When Apple touts its new iPhone 3G as enterprise-ready, exhibit A is its deal with Microsoft to include support for the software giant's Exchange communications software. However, IT departments have other choices to bringing the iPhone into the corporate e-mail infrastructure.

Sybase supports a range of devices with wireless e-mail access, management and security features through its iAnywhere suite that covers both Exchange and Lotus Notes. It already offered support to the first iPhone and today extended that to the iPhone 3G.

"Our value proposition has always been that we provide a single infrastructure for management and security across multiple devices," Senthil Krishnapillai, Director of Product Management at Sybase iAnywhere, told InternetNews.com. For example, Apple doesn't offer support for Notes which has about 100 million mailboxes worldwide, mostly in larger enterprises."

While Apple was more compelled to make a deal with Microsoft for Exchange, Sybase got on the iPhone bandwagon earlier with support for Exchange.

Instead of waiting for Apple's online App Store, Sybase took advantage of Apple's initial opening to developers to make applications available via Apple's Safari browser. That's the basis of Sybase's current offering, though Krishnapillai said it's working on migrating to the App Store support.

"For now we're using iMap and Safari so there's no reason to go through the App Store," said Krishnapillai. "In subsequent releases we will and we're working with Apple to offer that in a short period of time. But this is a way for customers to support the iPhone now with a completely encrypted, end-to-end solution." He added that Sybase plans to make the later transition to the App Store "seamless" for customers.

Analyst Roger Kay said that Sybase is, at a minimum, providing a good transition path for enterprises that want to add iPhones. For now, he said most enterprises "are loath to go through the App Store" because it's another layer outside the firewall IT has to deal with.

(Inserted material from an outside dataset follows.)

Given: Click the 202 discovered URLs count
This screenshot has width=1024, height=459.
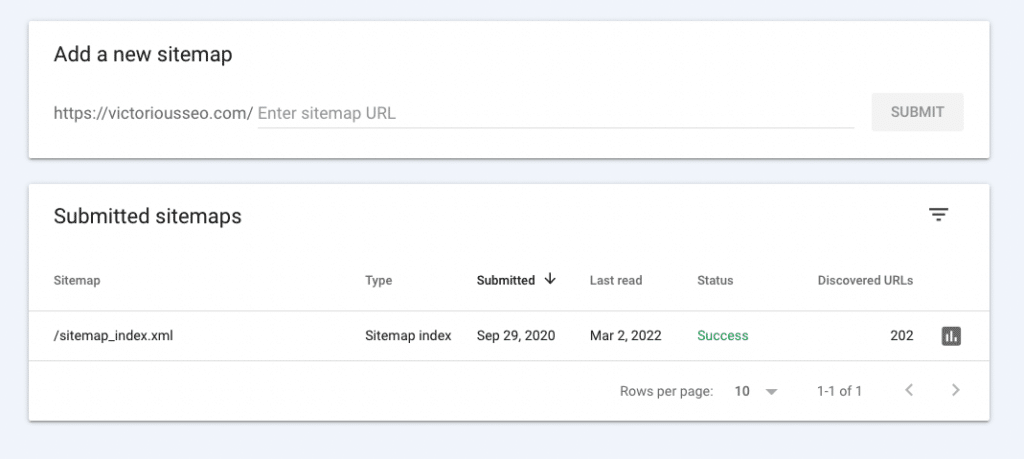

"Apple's initial strategy and business model for the iPhone has been clear and sharp for consumers," Kay, president of Endpoint Technologies Associates, told InternetNews.com. "Here's the deal: 'Good, better, best, no exceptions.' Apple pretty much dictates the relationship, which is something it likes to do.

"But in the enterprise, it's more common for suppliers to make nice with customers and cut deals with big customers." Kay adds that Apple lacks the resources, if not the resolve, of companies like HP and IBM to actively pursue enterprise customers and it stands to benefit from having the support of companies like Sybase.

Sybase offers a free, 30-day trial download of its iAnywhere Mobile Office for the iPhone

By this fall, Krishnapillai said Sybase plans to enhance its iAnywhere Mobile Office with additional components including push e-mail, contacts, corporate directory and calendar access.